ASA ruling on gender stereotyping – Volkswagen
When does an ad perpetuate harmful stereotypes?The key takeaway
Advertisers must not include gender stereotypes which could be considered likely to cause harm in their ads. Avoid giving the impression that roles and characteristics are exclusively associated with one gender.
Earlier this year, following a review of gender stereotyping in advertising, the ASA introduced a new rule banning the depiction of men and women engaged in gender-stereotypical activities. This new rule in the CAP and BCAP Codes, which came into force on 14 June 2019, states that ads “must not include gender stereotypes that are likely to cause harm, or serious or widespread offence”.
A television ad for the Volkswagen electric eGolf car depicted a variety of scenes including a man and woman camping on the side of a sheer cliff face, male astronauts working in space, a male para-athlete doing a long jump and a woman sitting on a bench accompanied by a pram.
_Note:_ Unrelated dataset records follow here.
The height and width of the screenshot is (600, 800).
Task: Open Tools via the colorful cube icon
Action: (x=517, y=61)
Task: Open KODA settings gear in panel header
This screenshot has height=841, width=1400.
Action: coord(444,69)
The final scene of the ad depicts a Volkswagen eGolf passing quietly by the woman sitting on the bench, accompanied by the words “when we learn to adapt we can achieve anything”.
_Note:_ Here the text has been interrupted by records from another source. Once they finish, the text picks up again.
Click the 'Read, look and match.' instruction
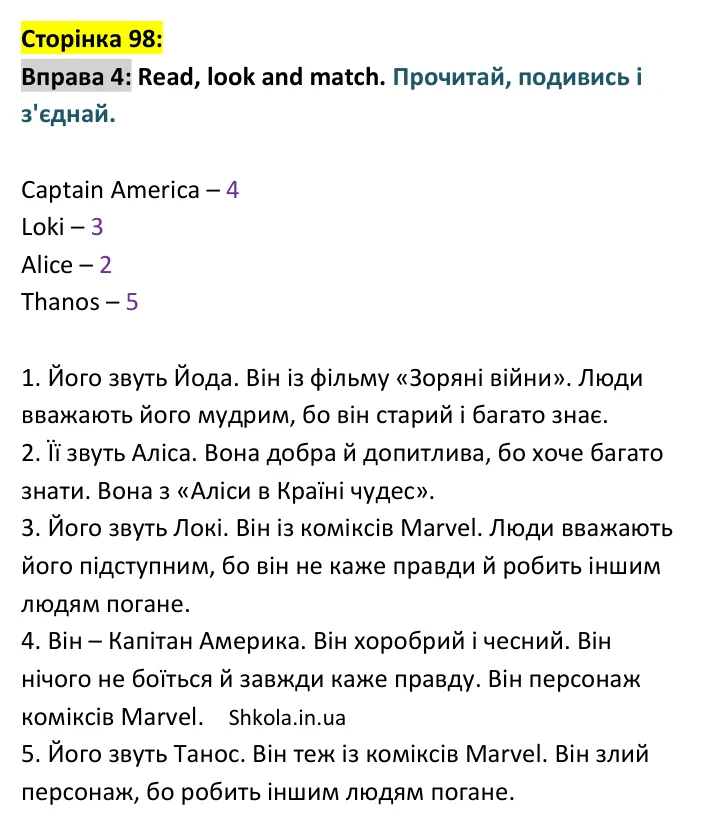This screenshot has width=702, height=828. pos(261,77)
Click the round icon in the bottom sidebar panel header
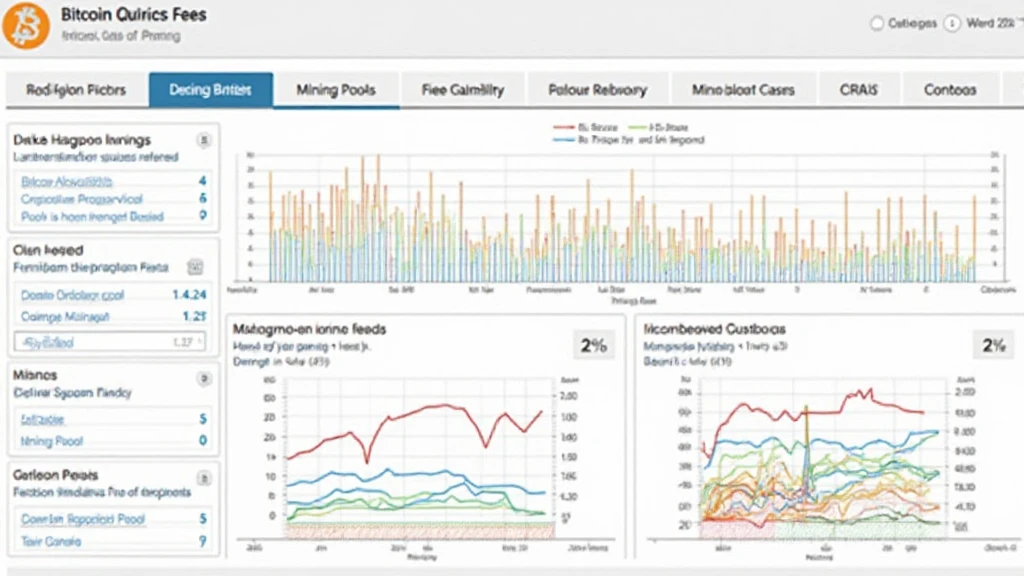 [x=204, y=476]
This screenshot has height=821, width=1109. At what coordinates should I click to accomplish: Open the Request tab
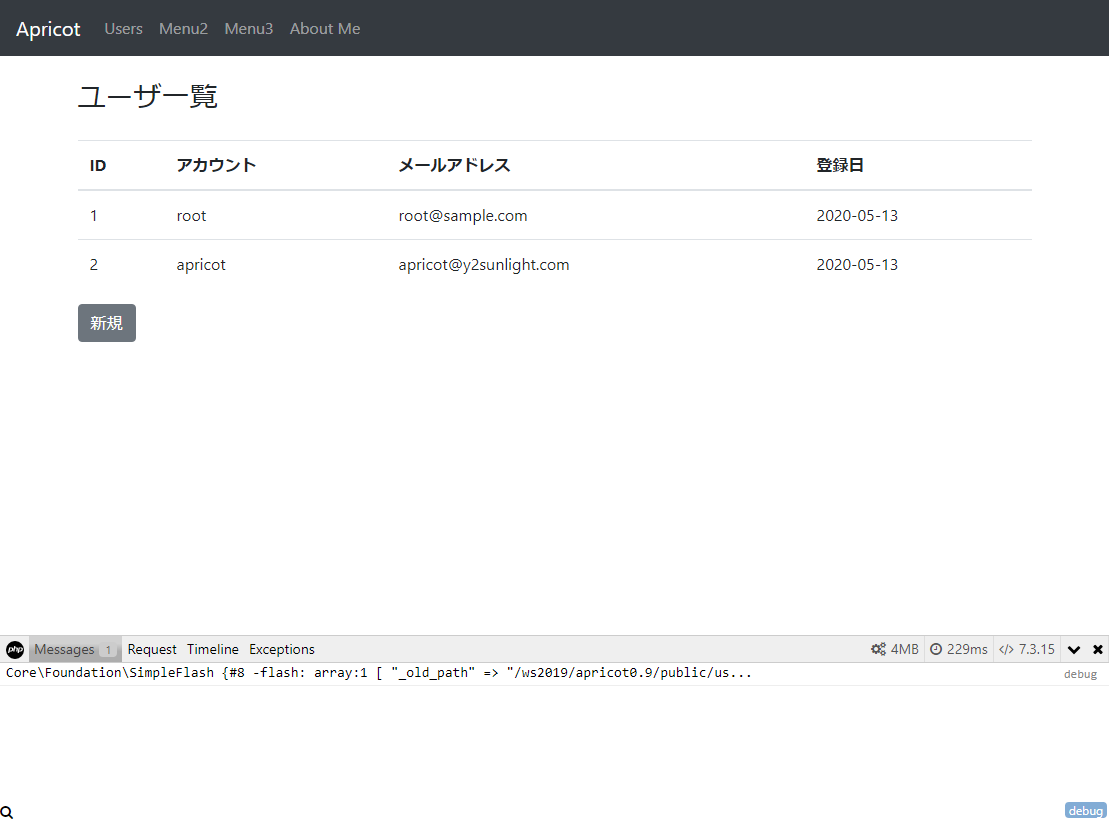click(x=152, y=649)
The ad received three complaints from people who believed that the ad perpetuated harmful gender stereotypes by showing men taking part in adventurous activities in contrast to a woman involved in a care-giving role, and therefore was in breach of the BCAP Code.
Volkswagen stated that the ad was not sexist and said that including the scene of the woman with the pram was intended to show that caring for a new-born baby was a life-changing experience about adaptation, regardless of the gender of the parent portrayed. Volkswagen also claimed that the characters depicted in the ad were not shown taking part in activities that were stereotypical to one gender. For example, the woman camping on the cliff face was sleeping and one of the astronauts was eating an apple. Volkswagen considered that it was the environments that the characters found themselves in that were adventurous rather than the activities that they were taking part in.
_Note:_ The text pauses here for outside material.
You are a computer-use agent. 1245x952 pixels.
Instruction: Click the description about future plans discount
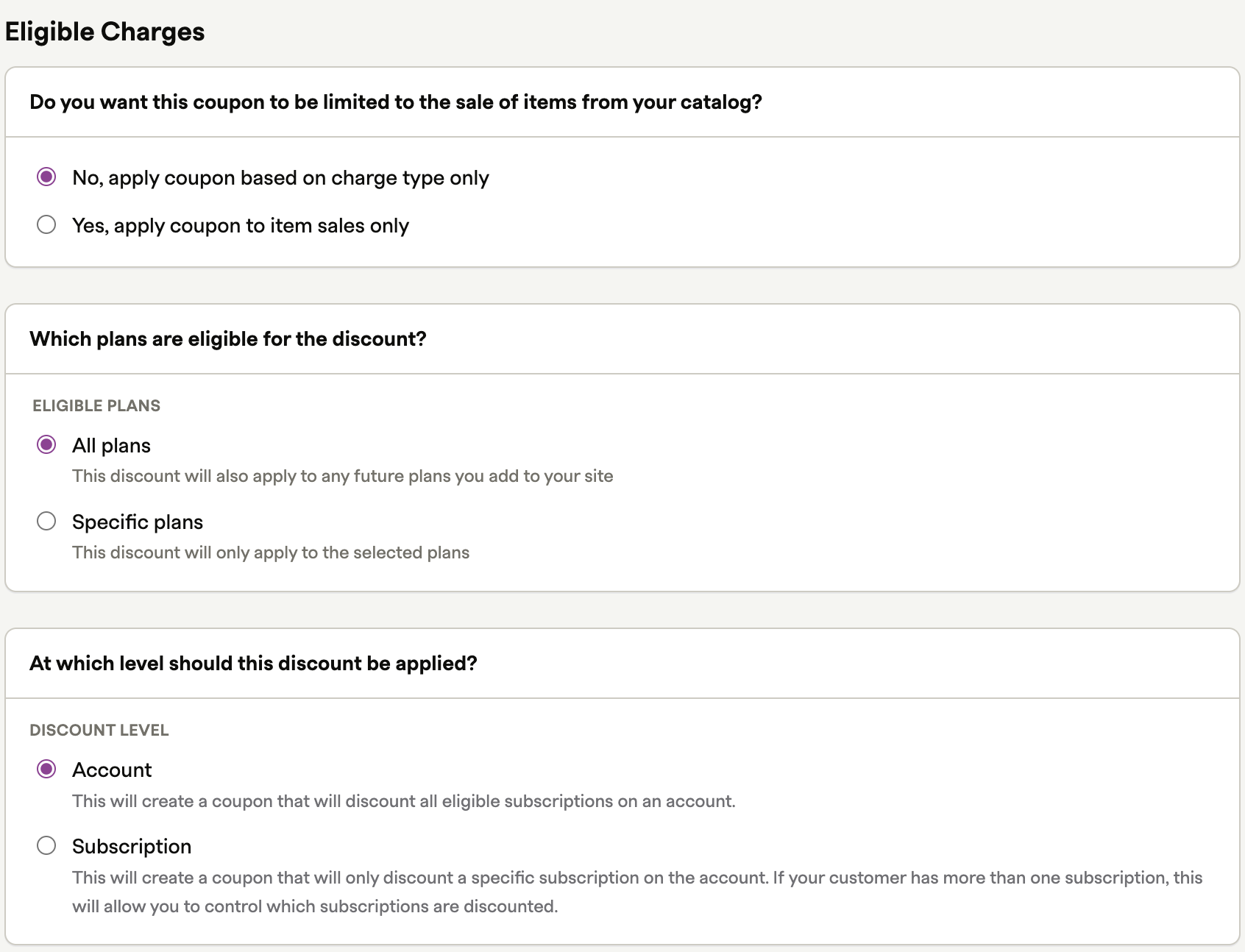click(342, 477)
The ASA upheld the complaints and banned the ad.
It considered that the juxtaposition of men in extraordinary environments and carrying out adventurous activities with depictions of women in passive and care-giving roles “directly contrasted stereotypical male and female roles and characteristics in a manner that gave the impression that they were exclusively associated with one gender”. The ASA believed that the way in which gender stereotypes were presented was likely to cause harm and therefore constituted a breach of the BCAP Code.
Why is this important?
This decision reminds advertisers to take particular care when creating ads which depict men and women in different situations, and that it will not hesitate to ban an ad which crosses its line on gender stereotyping.
Any practical tips?
Ask the creative teams to send you (as early as possible!) the storyboards for all ads which might contain any form of gender stereotyping. Catching a potential problem early – by screening the proposed ad through the (more critical) eyes of the ASA – may save it from being banned under the strict new rules.